How do schools train for a workplace that doesn’t exist yet?

We’ve all heard the dire predictions about the coming robot apocalypse. Automation threatens 47 percent of jobs. As many as 800 million people worldwide could be displaced and need to find new jobs by 2030. Middle-class families will be hit the hardest.

Chris Burns has heard these sorts of predictions, too. He’s also seen just how fast changes are happening in his own industry, information technology. Burns works for a business near Cincinnati that sells cloud computing and other technology services, and he says there is a big shortage of skilled IT employees both nationally and in his metro area. His company has started working with local high schools to introduce students and teachers to tech tools and career paths, but he wonders whether it’s enough and what sorts of approaches he ought to be taking given the uncertainty around what jobs will look like in the future.

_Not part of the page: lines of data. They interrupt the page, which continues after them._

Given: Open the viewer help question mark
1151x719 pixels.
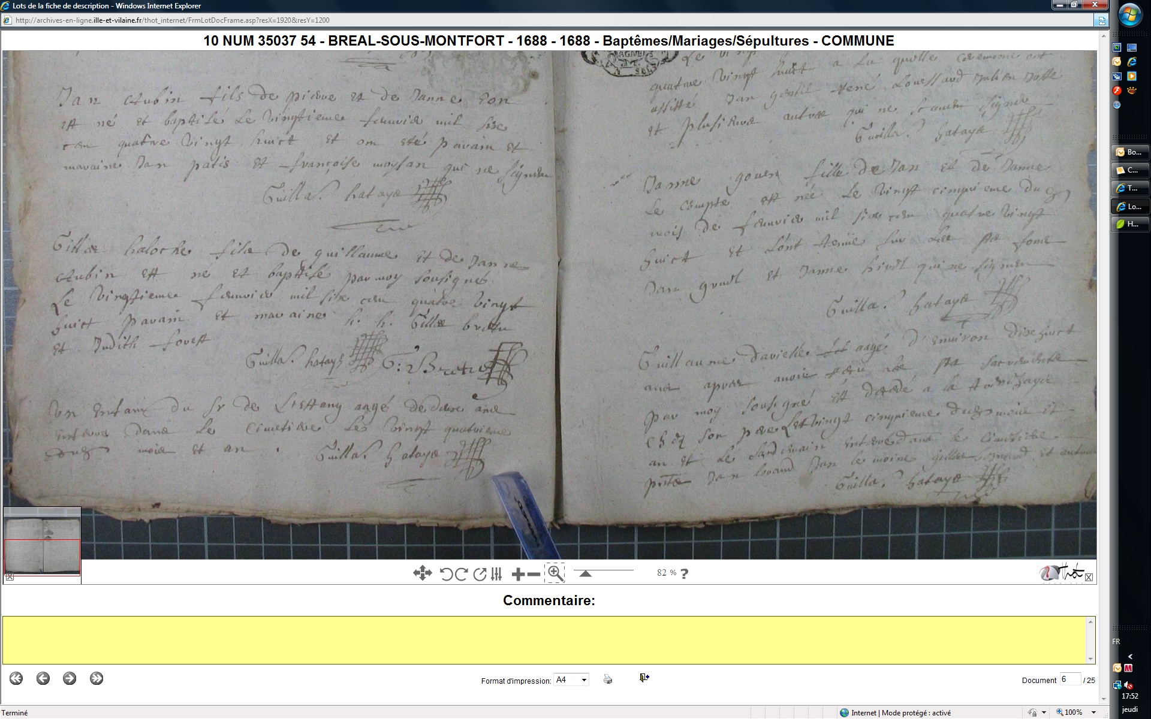Looking at the screenshot, I should point(685,573).
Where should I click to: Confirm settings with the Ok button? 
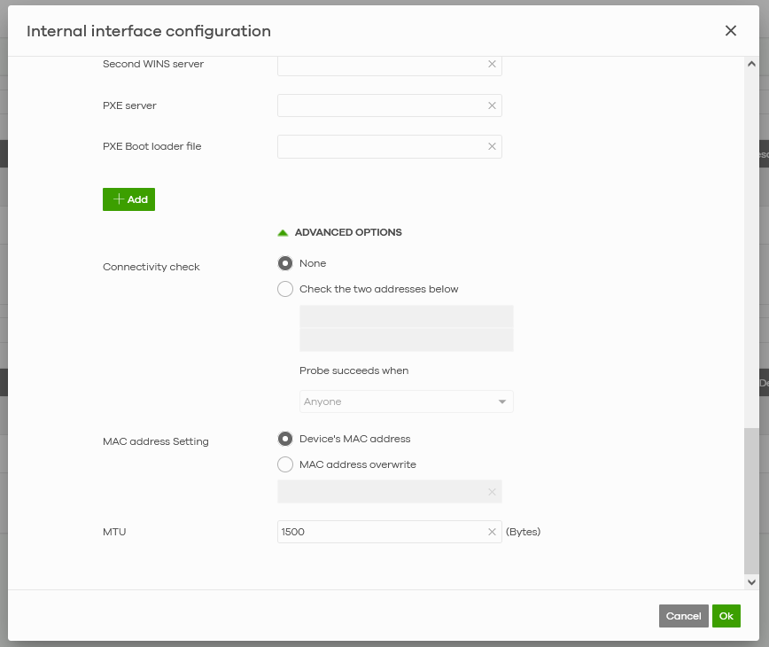(726, 616)
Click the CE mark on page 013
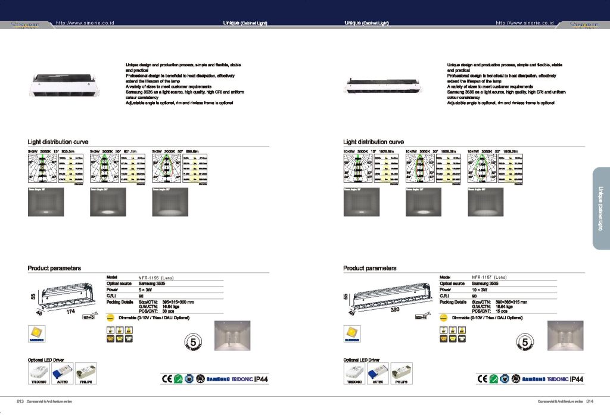Image resolution: width=610 pixels, height=417 pixels. (167, 379)
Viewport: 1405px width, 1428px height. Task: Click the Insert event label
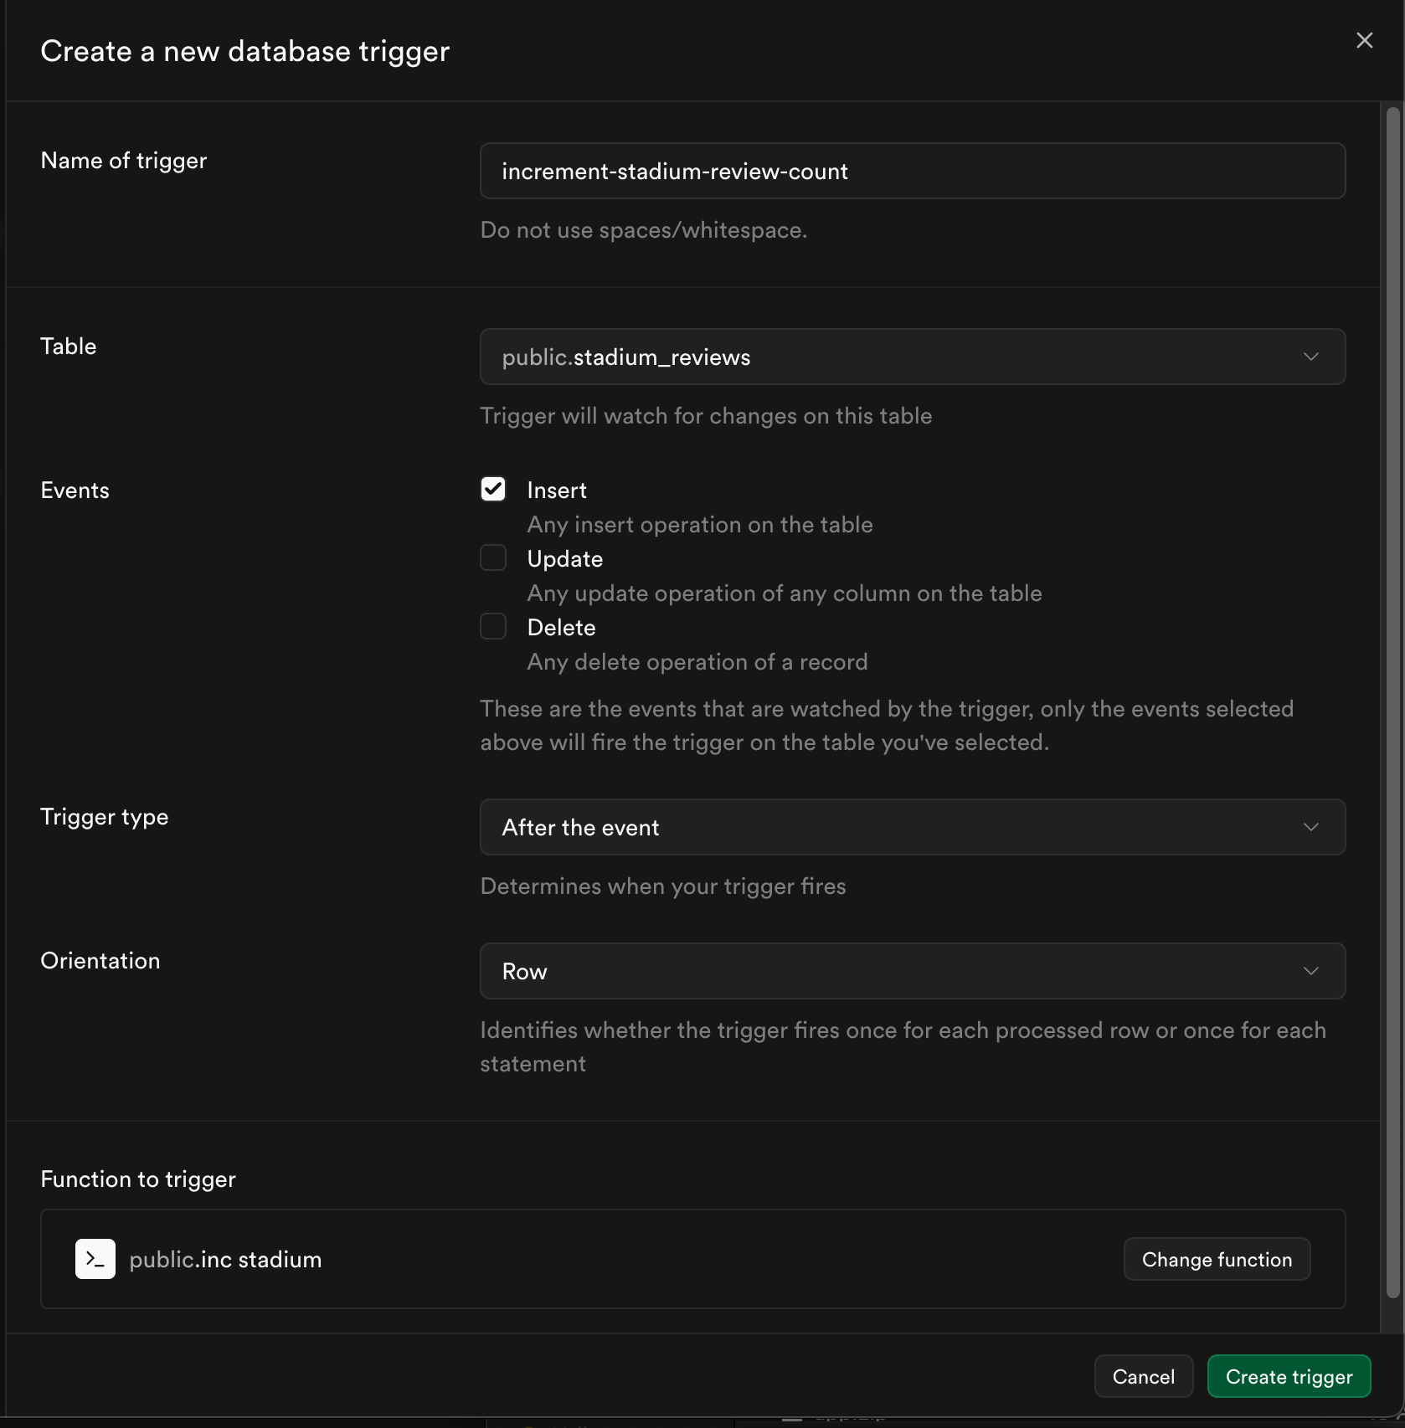click(x=557, y=491)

I asked Anthony Carnevale, director of the Georgetown University Center on Education and the Workforce, for his thoughts on this question. Carnevale told me that, first of all, the story of robots creating mass unemployment has been overhyped. To the extent that automation alters people’s work lives, it’ll affect the tasks they do, but few occupations will be completely wiped out. We still need people training to be computer programmers and nurses and engineers — some of those individuals may just have different specialties within their fields in a decade or two.